2) Make the cost of a SET source X relative to the cost of a register
   source.

   This too is inconsistent.  If an addition is as cheap as a move,
   the cost of PLUS with an outer code of SET should be 0.
   But COSTS_N_INSNS (1) still seems the best default for other
   outer codes, especially if the addition has to be done using
   a separate instruction.

   Also, having to subtract COSTS_N_INSNS (1) from the "natural"
   cost would be a bit error-prone.  E.g. if you want the cost
   of MULT to be the number of cycles it takes, you'd need to use
   COSTS_N_INSNS (cycles - 1) rather than COSTS_N_INSNS (cycles).

3) Stick to the current approach in the target hook (at least AIUI)
   and fix up the result to suit whateer interface the middle end is using.
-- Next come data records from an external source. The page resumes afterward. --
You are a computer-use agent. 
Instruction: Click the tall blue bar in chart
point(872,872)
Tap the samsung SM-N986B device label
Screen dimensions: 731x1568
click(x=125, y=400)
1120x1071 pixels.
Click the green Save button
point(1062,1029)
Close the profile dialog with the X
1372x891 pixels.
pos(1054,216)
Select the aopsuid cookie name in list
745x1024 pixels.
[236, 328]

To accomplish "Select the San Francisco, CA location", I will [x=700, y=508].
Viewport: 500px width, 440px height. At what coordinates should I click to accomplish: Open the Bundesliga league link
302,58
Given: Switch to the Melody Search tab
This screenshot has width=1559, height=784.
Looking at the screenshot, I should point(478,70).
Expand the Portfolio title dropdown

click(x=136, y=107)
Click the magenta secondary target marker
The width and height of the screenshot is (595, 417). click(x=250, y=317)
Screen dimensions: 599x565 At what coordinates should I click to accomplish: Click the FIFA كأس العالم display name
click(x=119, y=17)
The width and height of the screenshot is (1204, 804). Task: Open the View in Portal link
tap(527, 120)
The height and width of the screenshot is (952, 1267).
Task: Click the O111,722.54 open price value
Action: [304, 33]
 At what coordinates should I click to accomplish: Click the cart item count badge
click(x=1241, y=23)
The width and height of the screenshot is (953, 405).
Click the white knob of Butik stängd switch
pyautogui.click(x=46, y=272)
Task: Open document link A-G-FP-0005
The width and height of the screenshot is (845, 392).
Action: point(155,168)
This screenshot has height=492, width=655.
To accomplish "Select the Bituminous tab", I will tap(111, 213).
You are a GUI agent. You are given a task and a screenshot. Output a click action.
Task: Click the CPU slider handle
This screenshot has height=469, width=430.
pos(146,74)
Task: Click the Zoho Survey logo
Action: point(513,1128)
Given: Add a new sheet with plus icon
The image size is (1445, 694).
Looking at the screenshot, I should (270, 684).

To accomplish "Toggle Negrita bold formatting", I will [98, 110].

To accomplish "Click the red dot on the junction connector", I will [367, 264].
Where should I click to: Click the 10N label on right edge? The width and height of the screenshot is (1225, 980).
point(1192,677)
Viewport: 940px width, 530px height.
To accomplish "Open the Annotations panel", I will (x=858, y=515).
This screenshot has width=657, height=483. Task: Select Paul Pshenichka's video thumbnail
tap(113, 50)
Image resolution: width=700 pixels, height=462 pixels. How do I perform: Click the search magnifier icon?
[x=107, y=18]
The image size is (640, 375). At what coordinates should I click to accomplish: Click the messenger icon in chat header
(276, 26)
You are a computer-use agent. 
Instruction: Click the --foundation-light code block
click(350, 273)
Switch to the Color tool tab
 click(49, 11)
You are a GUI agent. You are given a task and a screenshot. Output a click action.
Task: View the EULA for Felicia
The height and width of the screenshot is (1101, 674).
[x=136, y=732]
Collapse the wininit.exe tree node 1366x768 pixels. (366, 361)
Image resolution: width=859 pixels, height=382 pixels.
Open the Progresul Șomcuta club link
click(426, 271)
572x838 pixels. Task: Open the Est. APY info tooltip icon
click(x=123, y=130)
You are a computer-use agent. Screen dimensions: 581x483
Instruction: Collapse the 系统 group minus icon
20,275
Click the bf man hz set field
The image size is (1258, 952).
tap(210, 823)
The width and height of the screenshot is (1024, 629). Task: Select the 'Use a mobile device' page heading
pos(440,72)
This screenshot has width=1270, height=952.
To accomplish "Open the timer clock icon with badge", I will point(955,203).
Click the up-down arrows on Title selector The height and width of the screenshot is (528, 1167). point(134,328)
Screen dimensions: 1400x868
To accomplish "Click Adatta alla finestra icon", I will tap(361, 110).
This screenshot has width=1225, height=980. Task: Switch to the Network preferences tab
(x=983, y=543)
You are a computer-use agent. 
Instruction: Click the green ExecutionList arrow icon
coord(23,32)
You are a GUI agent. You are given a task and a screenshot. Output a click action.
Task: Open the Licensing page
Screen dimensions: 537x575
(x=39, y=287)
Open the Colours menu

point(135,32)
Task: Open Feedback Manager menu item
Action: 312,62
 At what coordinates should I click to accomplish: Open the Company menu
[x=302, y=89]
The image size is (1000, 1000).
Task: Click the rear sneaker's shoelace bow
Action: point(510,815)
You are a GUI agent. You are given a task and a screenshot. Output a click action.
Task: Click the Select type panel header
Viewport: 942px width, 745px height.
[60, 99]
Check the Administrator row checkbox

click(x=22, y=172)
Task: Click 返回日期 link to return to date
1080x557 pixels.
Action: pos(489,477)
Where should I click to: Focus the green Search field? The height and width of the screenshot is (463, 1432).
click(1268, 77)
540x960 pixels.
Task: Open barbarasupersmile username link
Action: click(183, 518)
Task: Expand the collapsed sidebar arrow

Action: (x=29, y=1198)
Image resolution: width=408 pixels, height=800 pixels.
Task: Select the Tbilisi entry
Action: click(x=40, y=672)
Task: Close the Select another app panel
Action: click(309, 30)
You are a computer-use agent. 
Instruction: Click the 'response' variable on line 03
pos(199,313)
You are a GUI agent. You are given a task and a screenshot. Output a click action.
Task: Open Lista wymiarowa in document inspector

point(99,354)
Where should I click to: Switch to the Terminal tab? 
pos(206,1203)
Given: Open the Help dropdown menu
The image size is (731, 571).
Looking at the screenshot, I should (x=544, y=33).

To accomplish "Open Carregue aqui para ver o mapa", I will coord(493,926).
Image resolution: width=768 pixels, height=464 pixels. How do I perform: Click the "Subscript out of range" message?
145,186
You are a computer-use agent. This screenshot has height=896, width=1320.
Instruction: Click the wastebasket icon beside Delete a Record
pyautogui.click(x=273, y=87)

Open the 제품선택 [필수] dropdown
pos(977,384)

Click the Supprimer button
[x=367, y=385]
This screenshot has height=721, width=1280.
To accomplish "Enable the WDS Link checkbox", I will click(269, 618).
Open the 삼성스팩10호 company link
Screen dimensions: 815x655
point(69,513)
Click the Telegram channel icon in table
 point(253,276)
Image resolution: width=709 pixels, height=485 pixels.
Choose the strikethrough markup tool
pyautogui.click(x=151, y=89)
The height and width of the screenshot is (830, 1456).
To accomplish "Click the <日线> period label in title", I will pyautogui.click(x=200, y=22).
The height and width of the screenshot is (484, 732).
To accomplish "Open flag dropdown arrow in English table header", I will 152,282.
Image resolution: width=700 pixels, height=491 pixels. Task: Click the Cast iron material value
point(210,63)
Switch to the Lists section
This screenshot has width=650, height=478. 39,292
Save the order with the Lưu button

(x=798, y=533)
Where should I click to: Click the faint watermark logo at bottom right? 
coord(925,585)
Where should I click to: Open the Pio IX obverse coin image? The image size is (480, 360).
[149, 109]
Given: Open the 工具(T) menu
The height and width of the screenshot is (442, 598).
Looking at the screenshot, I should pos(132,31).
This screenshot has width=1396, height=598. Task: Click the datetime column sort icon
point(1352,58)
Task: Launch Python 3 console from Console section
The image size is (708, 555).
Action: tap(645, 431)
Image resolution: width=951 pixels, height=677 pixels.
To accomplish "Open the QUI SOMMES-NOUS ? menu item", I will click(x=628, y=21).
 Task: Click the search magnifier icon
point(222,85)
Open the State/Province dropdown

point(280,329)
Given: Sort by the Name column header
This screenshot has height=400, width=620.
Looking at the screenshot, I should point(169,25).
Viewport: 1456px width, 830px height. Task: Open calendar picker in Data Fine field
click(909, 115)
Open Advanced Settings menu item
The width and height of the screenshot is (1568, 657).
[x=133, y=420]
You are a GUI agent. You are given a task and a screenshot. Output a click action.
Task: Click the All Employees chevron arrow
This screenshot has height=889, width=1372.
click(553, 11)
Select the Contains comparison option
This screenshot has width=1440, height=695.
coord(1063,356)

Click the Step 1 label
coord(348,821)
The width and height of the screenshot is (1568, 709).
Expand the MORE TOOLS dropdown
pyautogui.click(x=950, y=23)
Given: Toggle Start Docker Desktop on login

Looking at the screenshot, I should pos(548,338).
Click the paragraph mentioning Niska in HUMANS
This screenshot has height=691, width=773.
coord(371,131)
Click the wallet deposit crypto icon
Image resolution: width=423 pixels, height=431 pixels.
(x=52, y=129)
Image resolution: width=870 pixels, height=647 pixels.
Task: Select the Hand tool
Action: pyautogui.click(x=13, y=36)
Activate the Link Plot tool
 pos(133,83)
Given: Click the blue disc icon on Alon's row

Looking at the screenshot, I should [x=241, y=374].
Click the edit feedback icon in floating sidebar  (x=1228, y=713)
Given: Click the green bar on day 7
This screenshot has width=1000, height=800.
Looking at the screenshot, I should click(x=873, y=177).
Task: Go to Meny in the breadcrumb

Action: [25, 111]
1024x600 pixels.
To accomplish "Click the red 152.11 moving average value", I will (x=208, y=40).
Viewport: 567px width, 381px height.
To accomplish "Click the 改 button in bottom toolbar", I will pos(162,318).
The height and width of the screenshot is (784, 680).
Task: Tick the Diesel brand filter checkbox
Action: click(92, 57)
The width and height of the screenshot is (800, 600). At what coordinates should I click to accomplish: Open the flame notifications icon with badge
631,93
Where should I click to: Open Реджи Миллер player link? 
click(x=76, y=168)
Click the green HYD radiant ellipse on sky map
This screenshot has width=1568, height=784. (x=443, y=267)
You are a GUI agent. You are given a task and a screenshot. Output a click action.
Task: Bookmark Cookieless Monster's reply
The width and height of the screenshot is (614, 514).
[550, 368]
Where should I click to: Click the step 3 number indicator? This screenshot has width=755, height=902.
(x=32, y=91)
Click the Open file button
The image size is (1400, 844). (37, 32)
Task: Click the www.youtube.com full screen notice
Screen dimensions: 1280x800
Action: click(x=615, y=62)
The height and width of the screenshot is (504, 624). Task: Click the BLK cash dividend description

   This is really a generalisation of the idea in my original message
   (the one I said wasn't very clean).  But perhaps it can be justified
   by saying that the target hook gives the cost of a _term_.  That is,
   the costs provided by the target for terms are relative to the cost
   of a register.  If the supplied X isn't a term, or isn't a valid term
   for the outer code, then the hook returns the cost of forcing X into
   a register.  This seems to be approximately what we have now, and is
   probably the easiest thing for the target to provide.

   So when taking the cost of:

       (plus A B)

   with an outer code of SET, the caller is asking rtlanal.c:rtx_cost
   for the cost of:

       (set tmp-reg (plus A B))

   And by passing (plus A B) to the target hook, rtx_cost in turn is
   asking for the cost of:

       (set tmp-reg2 (plus A B))
       (set tmp-reg tmp-reg2)

   rtx_cost then has the responsibility of "optimising" this sequence into:

       (set tmp-reg (plus A B))

   by deducting COSTS_N_INSNS (1) as appropriate.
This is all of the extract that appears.